== Data provided ==

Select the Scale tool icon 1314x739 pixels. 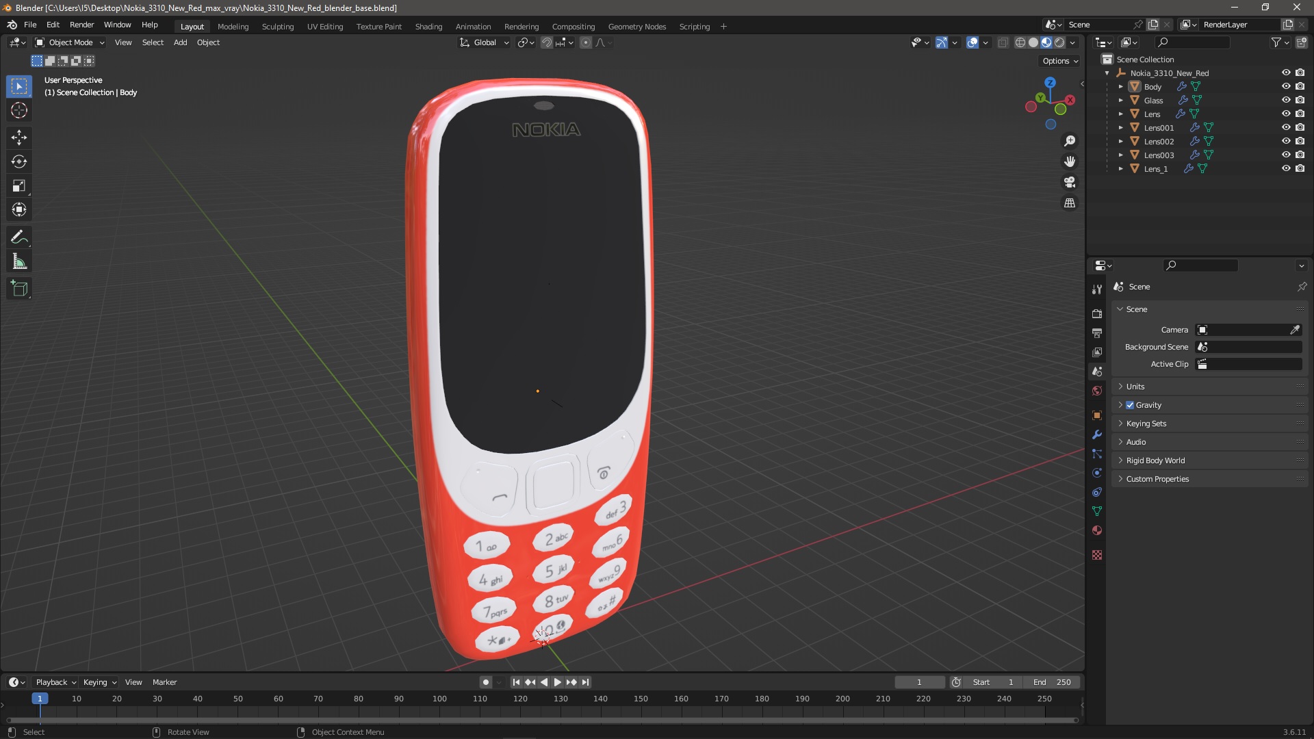point(20,185)
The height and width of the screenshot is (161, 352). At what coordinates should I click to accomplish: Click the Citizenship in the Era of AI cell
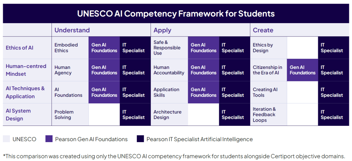pos(268,70)
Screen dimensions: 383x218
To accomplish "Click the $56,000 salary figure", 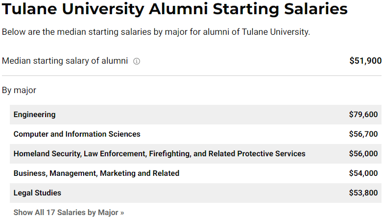I will click(363, 153).

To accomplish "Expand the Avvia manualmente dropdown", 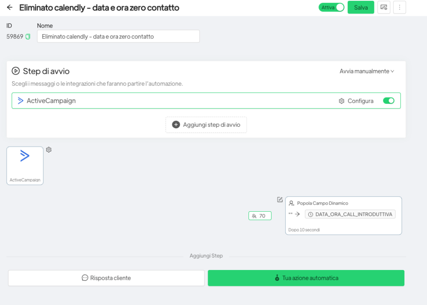I will pyautogui.click(x=367, y=71).
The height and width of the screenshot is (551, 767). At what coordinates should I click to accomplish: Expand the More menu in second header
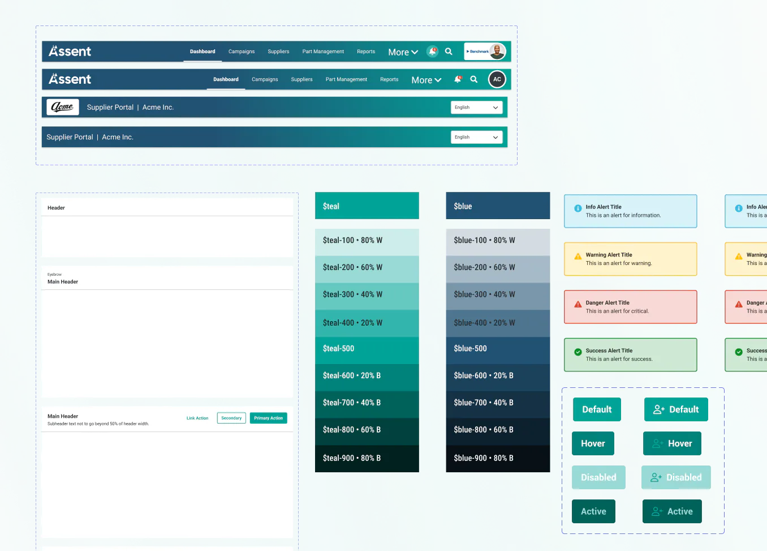426,80
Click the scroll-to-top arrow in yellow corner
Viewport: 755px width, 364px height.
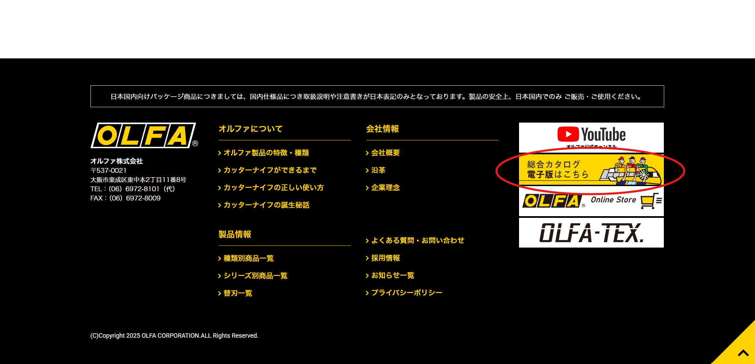pyautogui.click(x=743, y=352)
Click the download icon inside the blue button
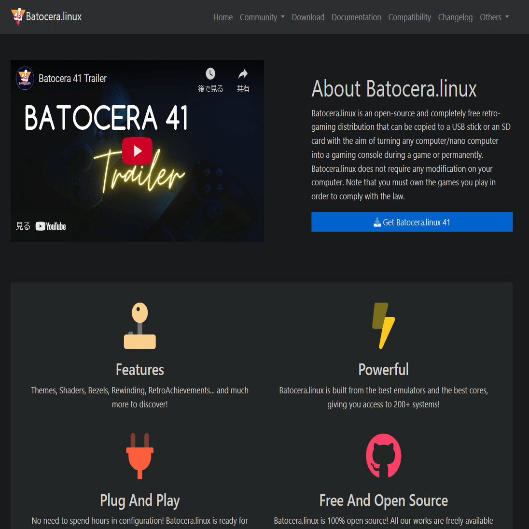 click(377, 222)
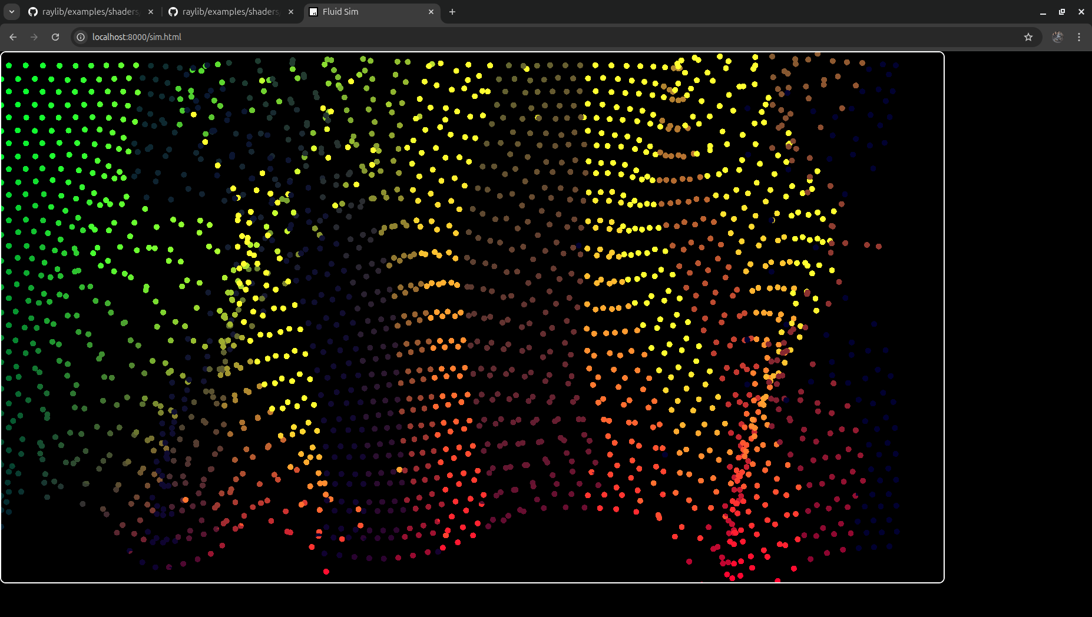
Task: Click the forward navigation arrow
Action: coord(34,37)
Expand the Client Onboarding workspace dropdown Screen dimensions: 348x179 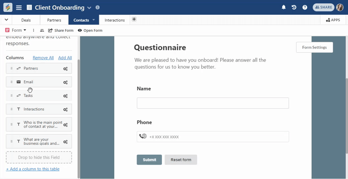click(x=89, y=8)
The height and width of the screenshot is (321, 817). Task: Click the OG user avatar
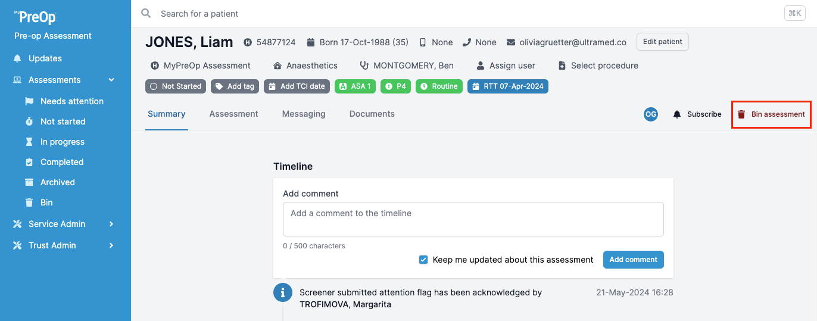[651, 114]
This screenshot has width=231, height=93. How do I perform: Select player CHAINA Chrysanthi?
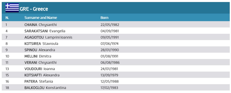41,25
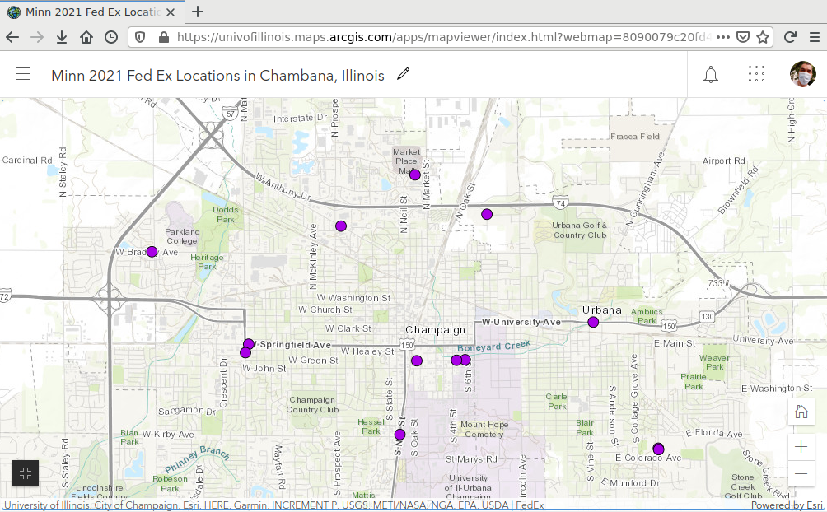Open the app launcher grid

click(x=756, y=75)
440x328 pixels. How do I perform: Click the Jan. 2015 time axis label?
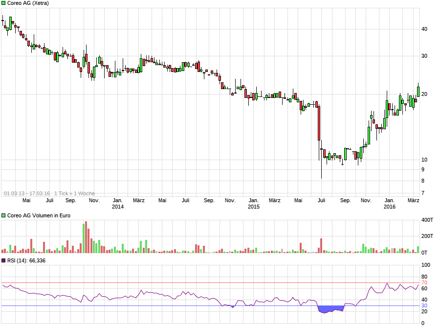253,204
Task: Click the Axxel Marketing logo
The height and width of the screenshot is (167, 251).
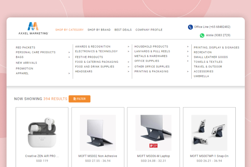Action: [33, 28]
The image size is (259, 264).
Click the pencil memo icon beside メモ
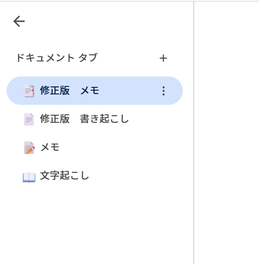[29, 147]
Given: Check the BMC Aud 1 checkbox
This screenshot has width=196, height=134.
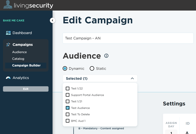Looking at the screenshot, I should [68, 121].
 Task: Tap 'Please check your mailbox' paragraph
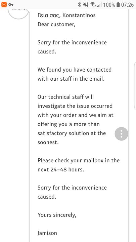tap(79, 165)
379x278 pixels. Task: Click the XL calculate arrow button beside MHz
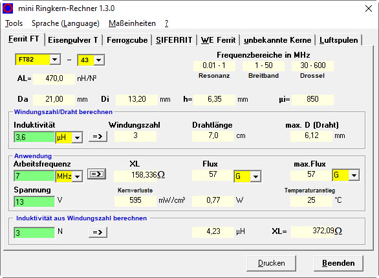pyautogui.click(x=96, y=174)

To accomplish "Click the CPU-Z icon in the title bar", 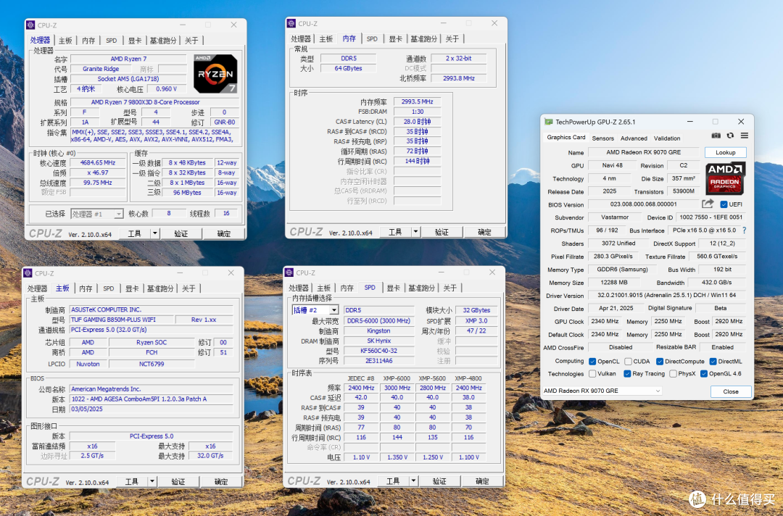I will (29, 25).
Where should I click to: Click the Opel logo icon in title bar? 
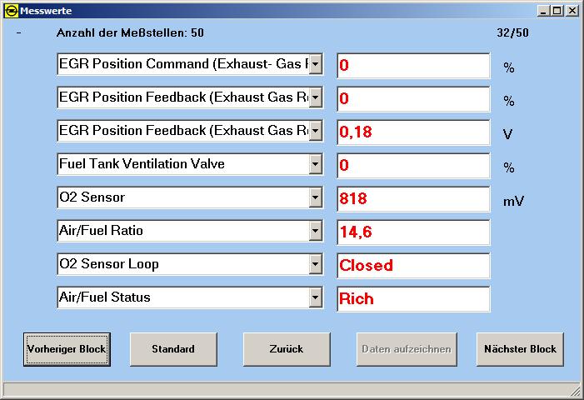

== Task description ==
Where a line in the records above includes the string "logo", show it.

== Answer below ==
Task: Click the Axxel Marketing logo
Where should I click to: Click the Opel logo icon in title bar? 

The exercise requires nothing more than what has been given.